Son article 14 prévoit notamment l’accès à l’avortement médicalisé dans certaines circonstances, parmi lesquelles les agressions sexuelles, le viol, l’inceste et les situations où la grossesse met en danger la santé ou la vie de la femme.
La proposition de loi vise ainsi à intégrer ces principes dans le cadre juridique national et à renforcer les mécanismes de protection des femmes et des jeunes filles victimes de violences sexuelles.
Derrière cette évolution législative se trouve également une préoccupation de santé publique à savoir les conséquences des avortements pratiqués dans la clandestinité et dans des conditions médicales précaires.
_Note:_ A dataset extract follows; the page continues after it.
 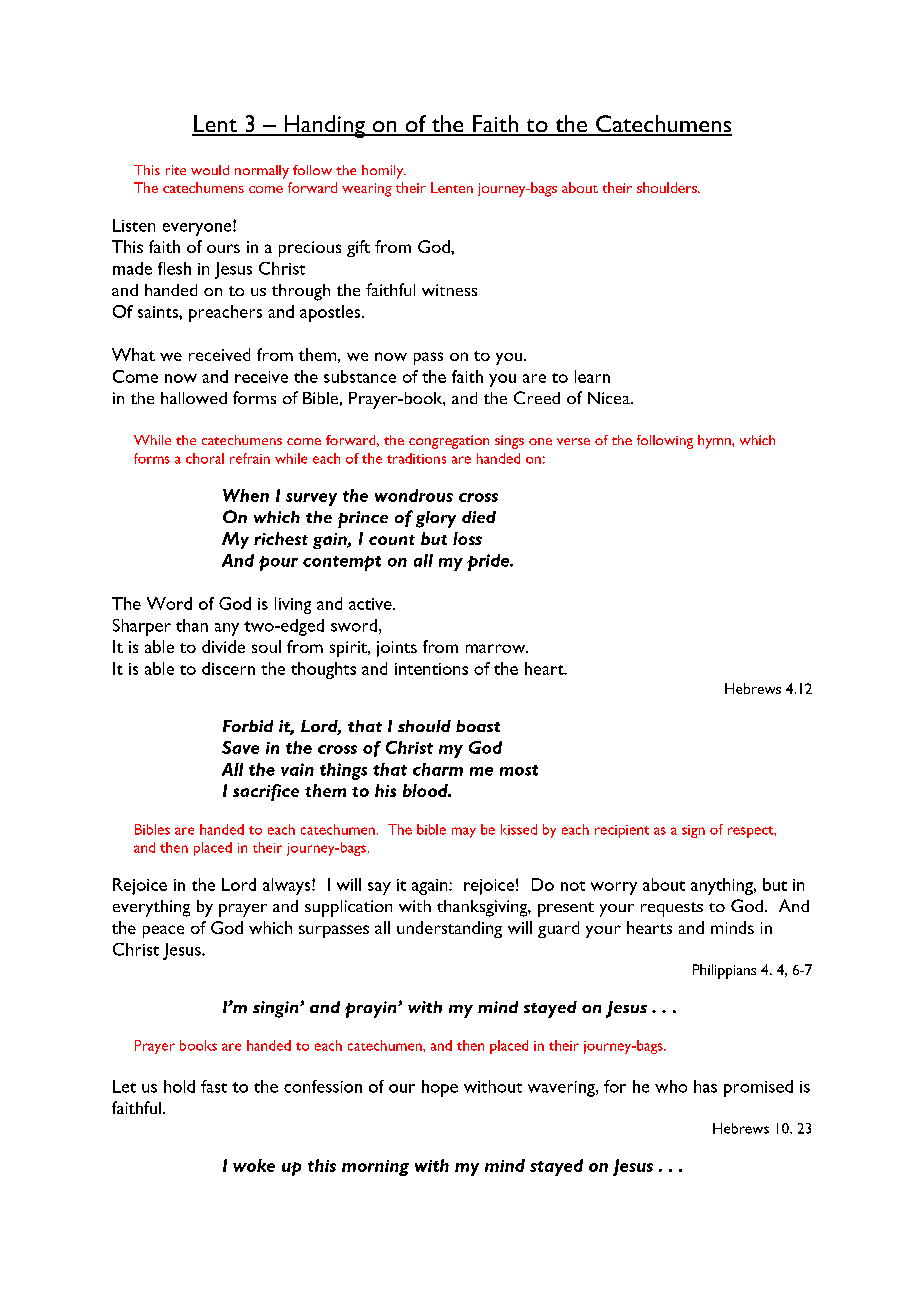 What do you see at coordinates (384, 172) in the screenshot?
I see `homily` at bounding box center [384, 172].
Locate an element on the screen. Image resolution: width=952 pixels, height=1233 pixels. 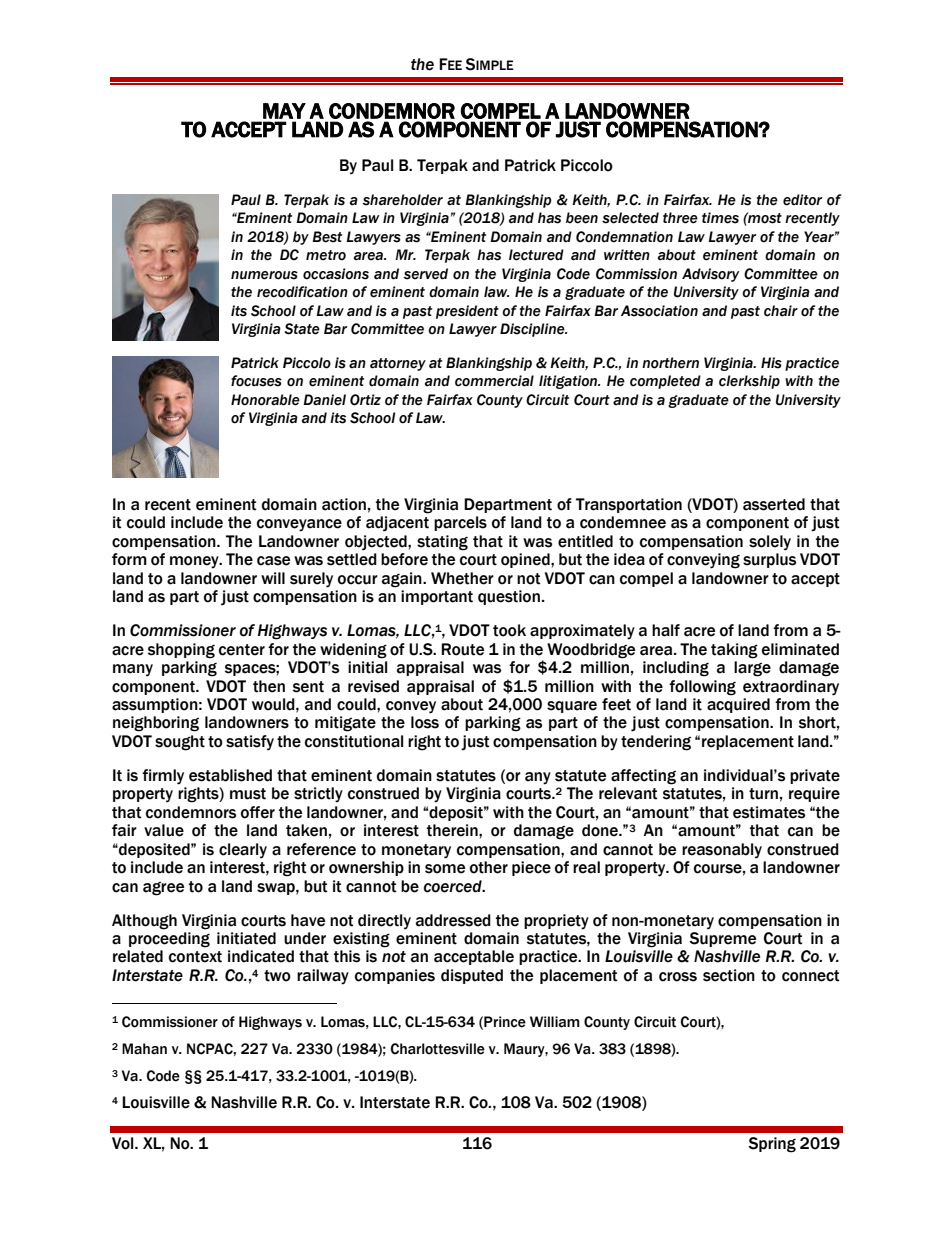
shopping is located at coordinates (181, 651).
Pour les défenseurs de la réforme, mieux encadrer les situations dans lesquelles une interruption de grossesse peut être réalisée doit permettre aux femmes concernées d’avoir accès à des soins médicaux sécurisés, plutôt que de recourir à des pratiques clandestines susceptibles d’entraîner de graves complications.
Le texte entend donc agir sur un double front, protéger les femmes confrontées à des grossesses issues de violences sexuelles et réduire les risques sanitaires liés aux interruptions de grossesse pratiquées hors du système de soins.